Thanks to the tip from a fellow attendee of the Sport, Sexuality and Culture conference in Ithaca last week, I learned about a complaint filed against SUNY Binghamton Athletic Department officials charging them with "egregious acts of sexual misconduct." Elizabeth Williams, an athletic department fundraiser, alleges that Senior Associate Athletic Director Jason Siegel and Assistant Athletic Director for Development Chris Lewis took the opportunity of a fundraising dinner to encourage donors who offered her money for sex, to discuss her chest size and to suggest she work as a topless waitress at an event. Also, she alleges that one of her superiors told her, "You were not hired to have an opinion, but to look good and flirt with donors."
She also claims that the university reassigned her to her home and told her not to appear at university athletic events. (The article does not say, but I assume she is arguing that reassignment was retaliation either for complaining about or resisting the officials' suggestions.)
Williams filed her complaint with the Equal Employment Opportunity Commission, the federal agency that enforces federal employment discrimination laws, rather than in court. As such, she cannot invoke Title IX because it is not within the EEOC's enforcement jurisdiction. However, if her case does find its way to court (as EEOC matters often do), she will likely argue that the officials actions violate Title IX as well as Title VII.

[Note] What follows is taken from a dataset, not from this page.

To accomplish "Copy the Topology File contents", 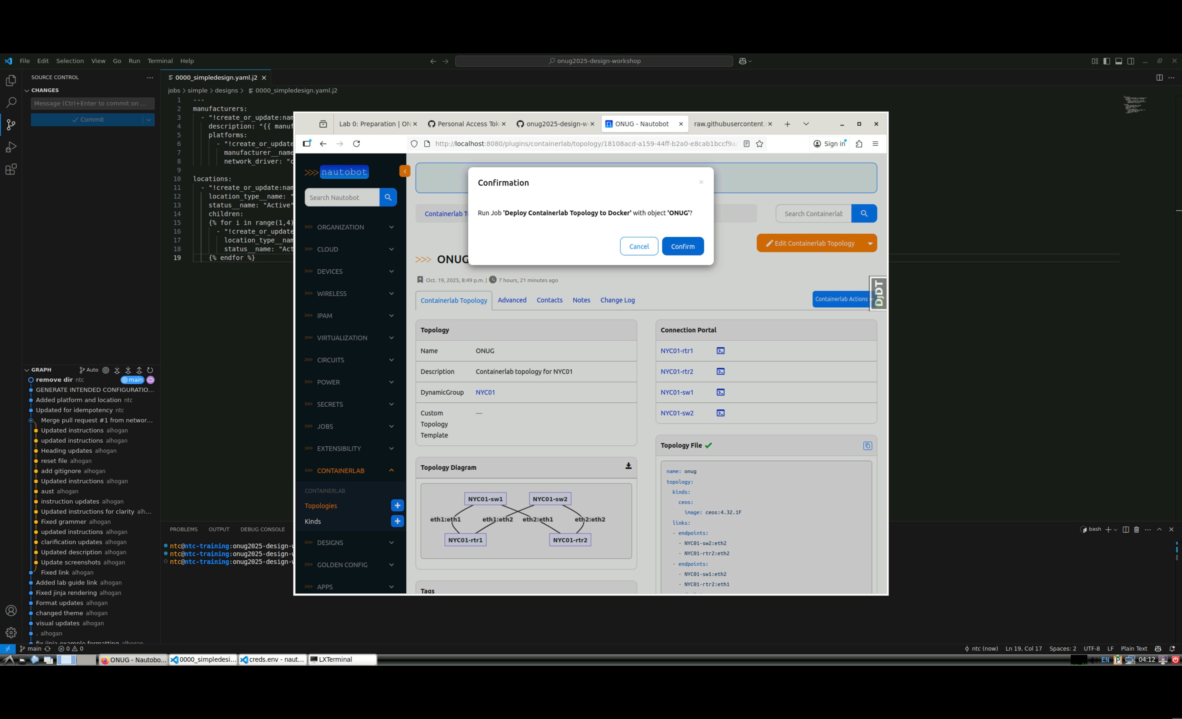I will [867, 446].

While no two cases are exactly alike, it is worth noting the other two cases that I know of in which a female athletic department employee charged athletic department officials with similar acts of exploitation. First, Stacy Johnson-Klein testified in her case that the AD at Fresno State once suggested she "go one one one" with an athletic department donor; also, like Williams, Johnson-Klein was told she was hired for her looks. A second example is Deena Dearduff Schmidt, who alleged in her case against San Diego State that her athletic director did nothing while a donor repeatedly grabbed her and promised to donate money to construct a new pool if she had sex with him. Johnson-Klein's case cost Fresno State $9.9 million and Schmidt's cost SDSU $1.45 million -- so heads up, Binghamton.